La situation est préoccupante ; il est même urgent de trouver des solutions. La France doit donc impérativement garantir la bonne application du régime d'asile européen pour ne pas encombrer davantage son système d'asile classique, déjà saturé. Pour cela, il nous faut faire évoluer notre législation nationale.

En effet, des décisions de la Cour de justice de l'Union européenne – la CJUE – ainsi que des juridictions judiciaires et administratives françaises ont fragilisé l'application du règlement Dublin en privant les pouvoirs publics d'une procédure pourtant prévue par l'Union européenne : le placement en rétention administrative. Le Conseil d'État a ainsi considéré que, en l'état actuel du droit, le préfet ne peut pas placer en rétention administrative un étranger faisant l'objet d'une procédure de transfert avant l'intervention de la décision de transfert. La Cour de cassation et la Cour de justice de l'Union européenne ont par ailleurs jugé inapplicables les mesures de placement en rétention. En effet, alors qu'il revient aux législations nationales de fixer les critères objectifs établissant l'existence d'un risque non négligeable de fuite du demandeur, notre droit est muet à cet égard.

La présente proposition de loi vise à tirer les conséquences de ces arrêts et à inscrire dans notre droit national une définition des critères objectifs qui permettent de placer en rétention une personne sous procédure Dublin. Tel est l'objectif de l'article 1er.

L'article 1er bis, lui, vise à exclure de ce dispositif contraignant les étrangers qui se présentent de bonne foi et pour la première fois aux autorités administratives pour enregistrer leur demande.

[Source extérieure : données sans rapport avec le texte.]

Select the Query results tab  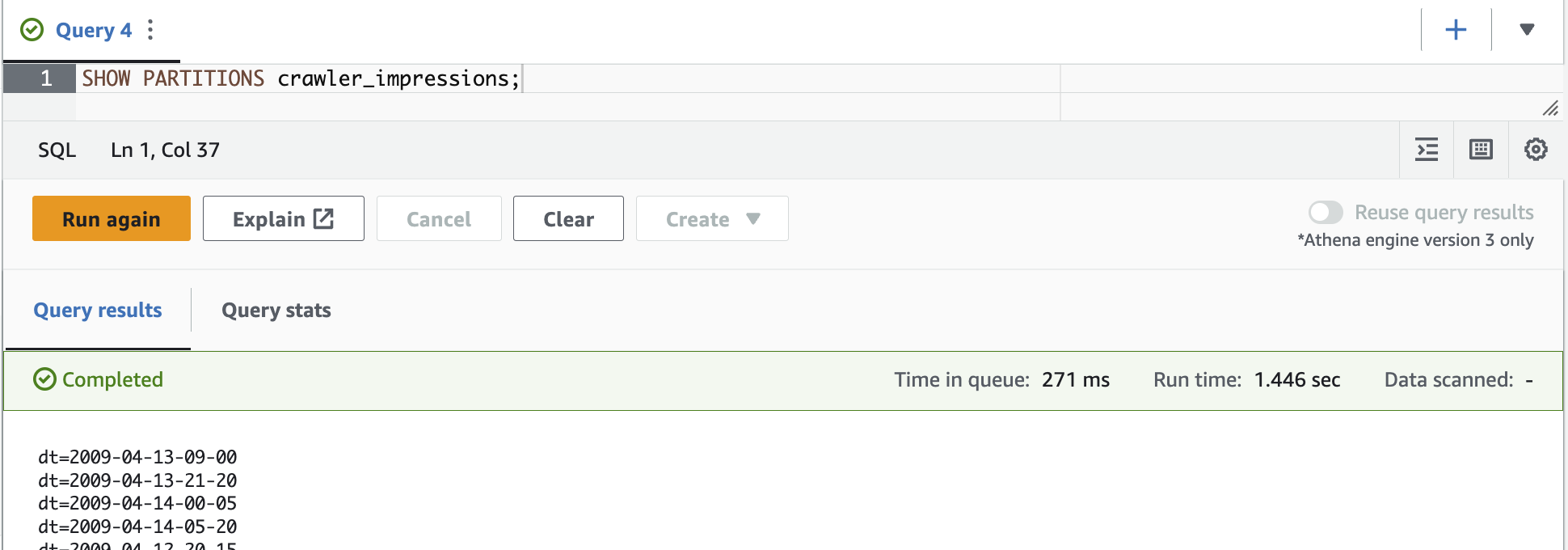98,311
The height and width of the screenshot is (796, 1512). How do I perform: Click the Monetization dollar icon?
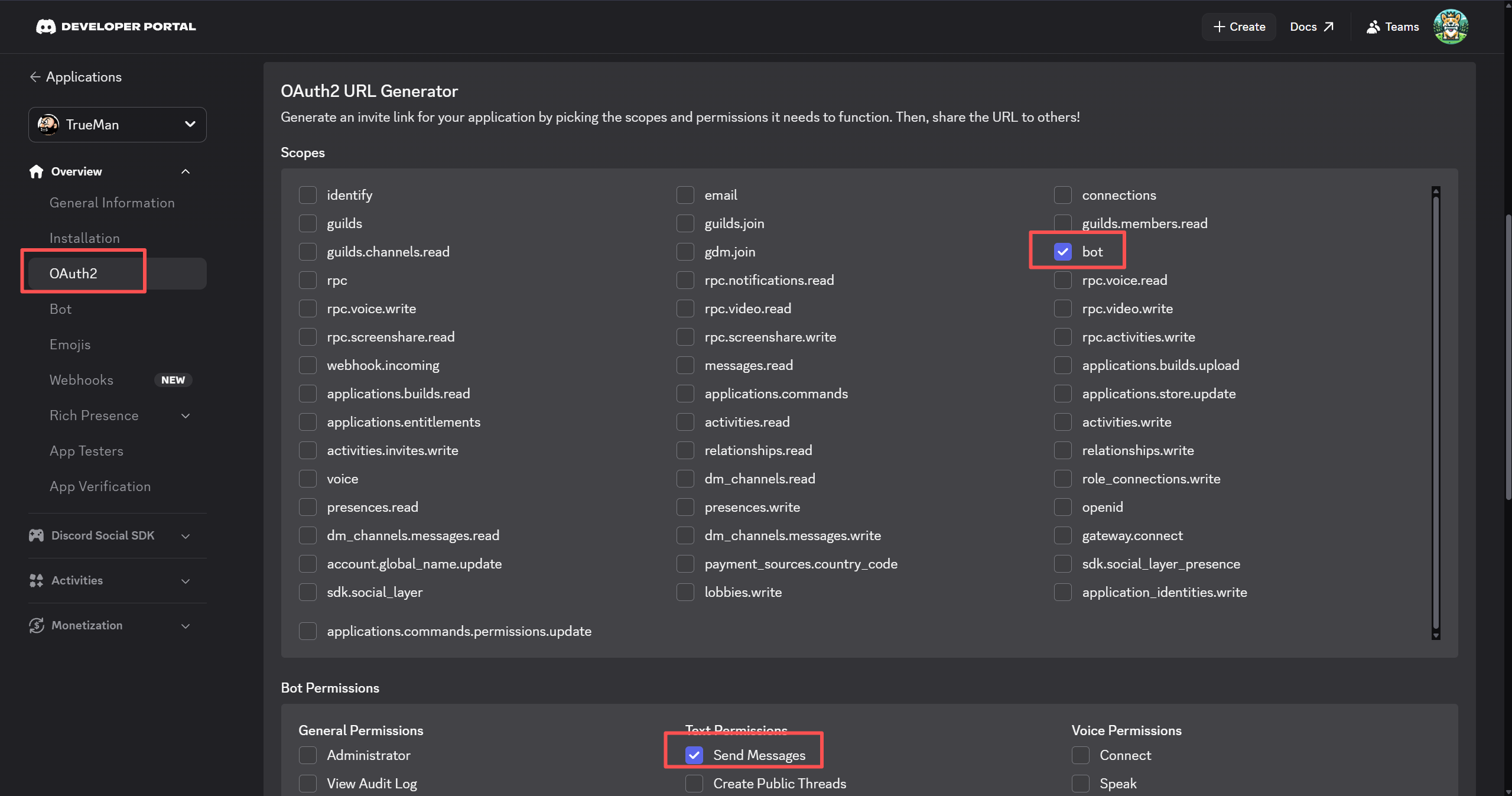[x=36, y=625]
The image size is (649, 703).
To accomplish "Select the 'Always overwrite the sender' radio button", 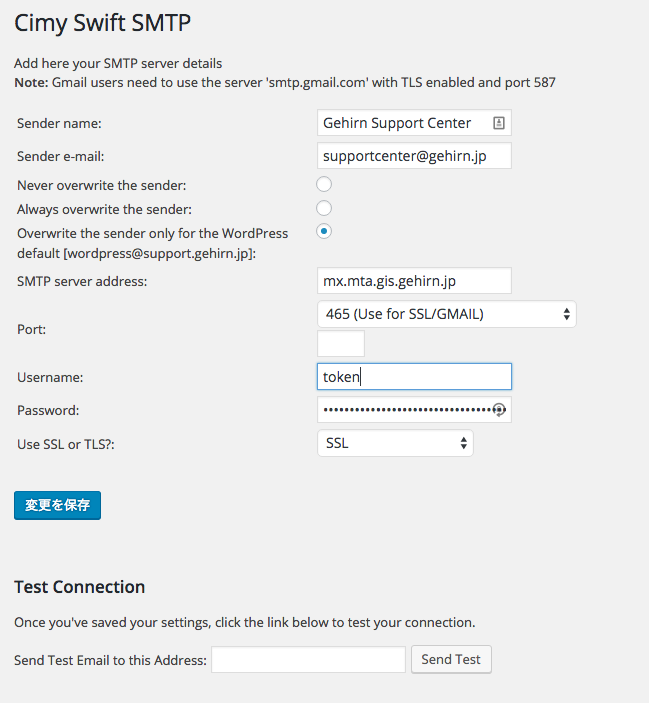I will [324, 208].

Enfin, l'article 2 tend à ouvrir la possibilité de placer en rétention une personne non plus seulement après la décision de transfert, mais aussi dès le début de la procédure de détermination de l'État responsable de l'examen de sa demande.

Il s'agit donc d'assurer une mise en oeuvre efficace de la procédure Dublin en permettant, dans certains cas, le placement en rétention administrative, qui peut s'avérer indispensable d'un point de vue opérationnel.